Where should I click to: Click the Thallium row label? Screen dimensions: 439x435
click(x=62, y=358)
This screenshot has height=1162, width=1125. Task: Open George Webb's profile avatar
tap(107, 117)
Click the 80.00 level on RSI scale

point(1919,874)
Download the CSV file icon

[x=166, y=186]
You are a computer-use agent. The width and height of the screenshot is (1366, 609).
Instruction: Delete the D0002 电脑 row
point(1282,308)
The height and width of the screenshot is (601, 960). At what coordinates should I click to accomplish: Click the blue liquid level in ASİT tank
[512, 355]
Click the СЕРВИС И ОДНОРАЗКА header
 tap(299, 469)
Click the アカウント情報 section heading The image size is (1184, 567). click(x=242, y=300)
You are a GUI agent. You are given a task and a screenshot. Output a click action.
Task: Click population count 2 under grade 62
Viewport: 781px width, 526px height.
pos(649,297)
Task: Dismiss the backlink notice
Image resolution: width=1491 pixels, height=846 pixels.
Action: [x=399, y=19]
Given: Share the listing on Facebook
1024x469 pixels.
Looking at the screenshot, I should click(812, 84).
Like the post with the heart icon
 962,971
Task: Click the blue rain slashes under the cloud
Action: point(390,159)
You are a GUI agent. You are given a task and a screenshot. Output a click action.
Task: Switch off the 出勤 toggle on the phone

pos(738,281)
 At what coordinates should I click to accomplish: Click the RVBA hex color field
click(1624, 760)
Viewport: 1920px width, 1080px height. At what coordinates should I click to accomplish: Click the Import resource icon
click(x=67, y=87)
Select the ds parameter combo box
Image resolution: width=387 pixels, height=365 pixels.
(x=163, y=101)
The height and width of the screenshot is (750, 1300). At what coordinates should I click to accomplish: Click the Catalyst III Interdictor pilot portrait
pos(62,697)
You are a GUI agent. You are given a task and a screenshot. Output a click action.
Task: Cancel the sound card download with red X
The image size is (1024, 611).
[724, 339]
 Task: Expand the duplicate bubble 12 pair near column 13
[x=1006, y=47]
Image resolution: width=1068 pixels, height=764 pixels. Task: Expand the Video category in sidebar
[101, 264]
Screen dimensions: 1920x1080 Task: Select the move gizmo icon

※ ※ ※

◆ **What is needed**: Pick out every line in the listing above that contains the word "coordinates" and copy each of those lines.

◆ **Solution for this problem**:
The height and width of the screenshot is (601, 960). At what coordinates should I click to accomplish: Click the blue liquid level in ASİT tank
 At what coordinates should I click to accomplish: Click the RVBA hex color field
Viewport: 1920px width, 1080px height. At what coordinates should I click to accomplish: Click the Import resource icon
The height and width of the screenshot is (750, 1300). At what coordinates should I click to accomplish: Click the Catalyst III Interdictor pilot portrait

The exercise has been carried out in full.